> WRITTEN TASK A:
In the Rosetta passage, when will the lander depart from Rosetta and land on the comet?

> PROVIDED PASSAGE:
The European Space Agency's (ESA) Rosetta is ready to do something no other spacecraft has ever done: orbit and land on a comet. 

Rosetta will study Comet 67P/Churyumov-Gerasimenko. As the comet moves closer to the sun, the frozen core has started shedding gas and dust, creating a tail.

Credit: ESA/Rosetta/MPS for OSIRIS Team MPS/UPD/LAM/IAA/SSO/INTA/UPM/DASP/IDA

A sequence of images showing comet 67P/Churyumov–Gerasimenko moving against a background star field in the constellation Ophiuchus between 27 March and 4 May 2014, as the distance between the spacecraft and comet closed from around 5 million to 2 million kilometers. The comet (and Rosetta) were between 640 million km and 610 million km from the Sun during the sequence. The comet is seen to develop a dust coma as the sequence progresses, with clear activity already visible in late-April. Exposure times are 720 seconds for each image, taken with the OSIRIS Narrow Angle Camera. The globular cluster M107 is also clearly visible in the field of view.

Launched in 2004, Rosetta has spent the last 10 years traveling through space. The last few years many of the instruments were in hibernation as Rosetta waited for its rendezvous with the comet. In January, scientists powered up Rosetta and everything is good to go as the mission moves toward collecting data from the comet. 

Rosetta will meet up with the comet in August. Then in November a lander will depart from Rosetta and land on the comet. The lander will anchor itself by drilling into the comet in order to study the make-up of the nucleus.

> WRITTEN TASK B:
Identify every line of the listing that contains the string "width", and copy each one. Case counts.

> PROVIDED ENTRIES:
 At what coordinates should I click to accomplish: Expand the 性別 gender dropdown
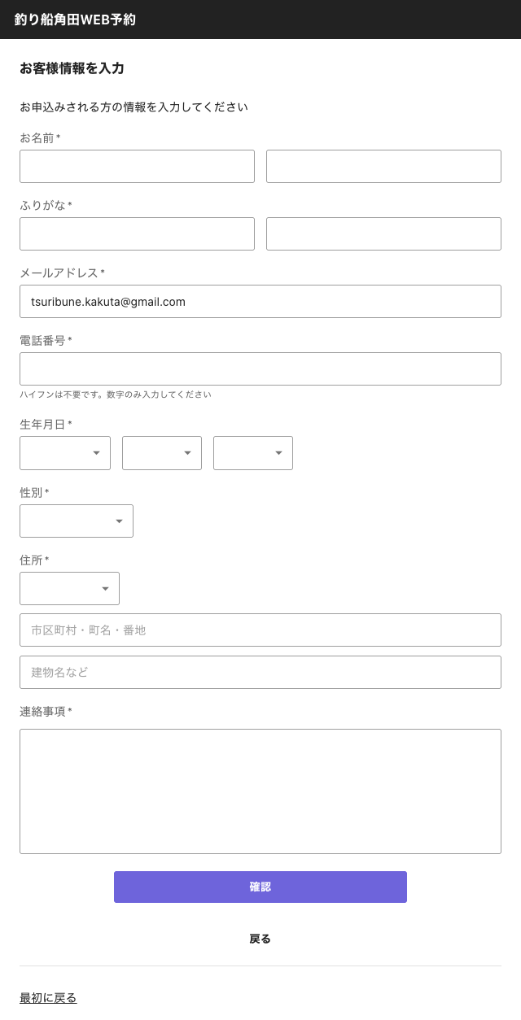77,521
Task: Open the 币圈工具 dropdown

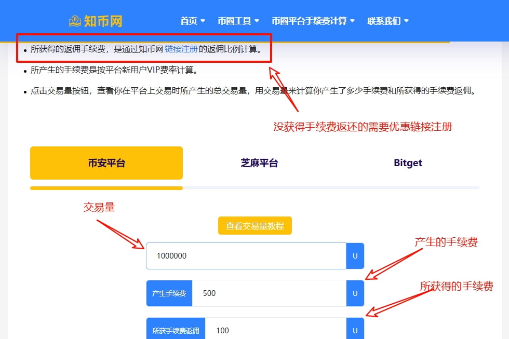Action: pyautogui.click(x=238, y=21)
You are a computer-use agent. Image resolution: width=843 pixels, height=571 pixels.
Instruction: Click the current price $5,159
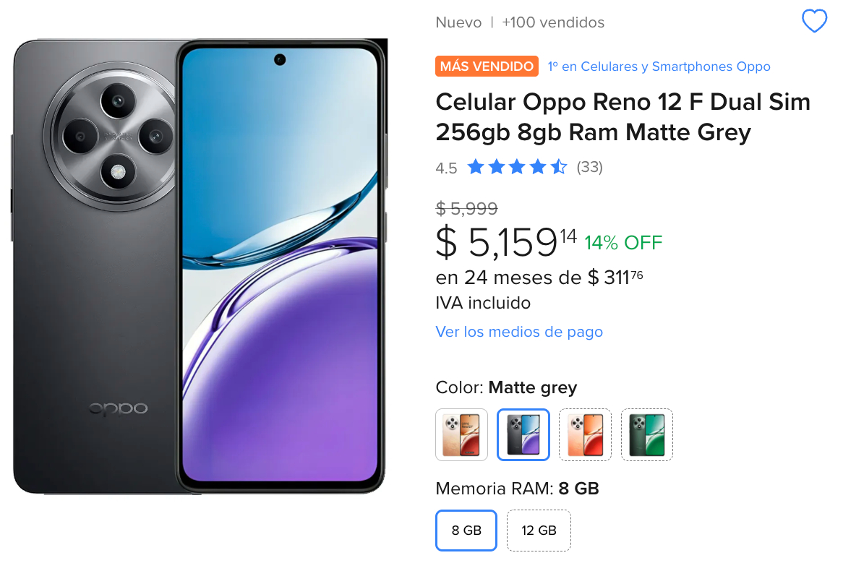tap(506, 242)
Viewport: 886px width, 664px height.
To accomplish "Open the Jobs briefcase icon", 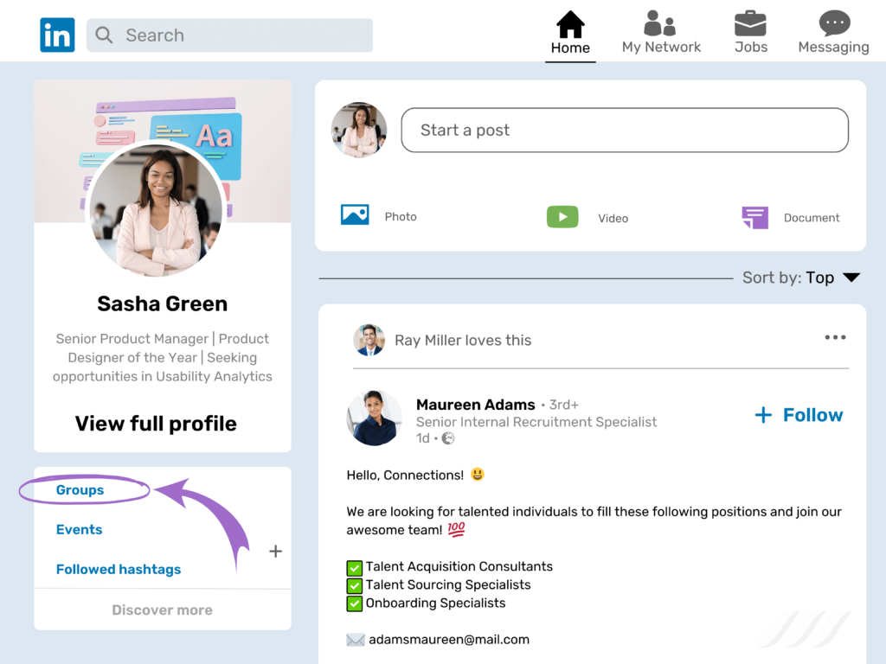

> RESULT A:
November

> RESULT B:
You are a computer-use agent. Image resolution: width=843 pixels, height=571 pixels.
Viewport: 886px width, 664px height.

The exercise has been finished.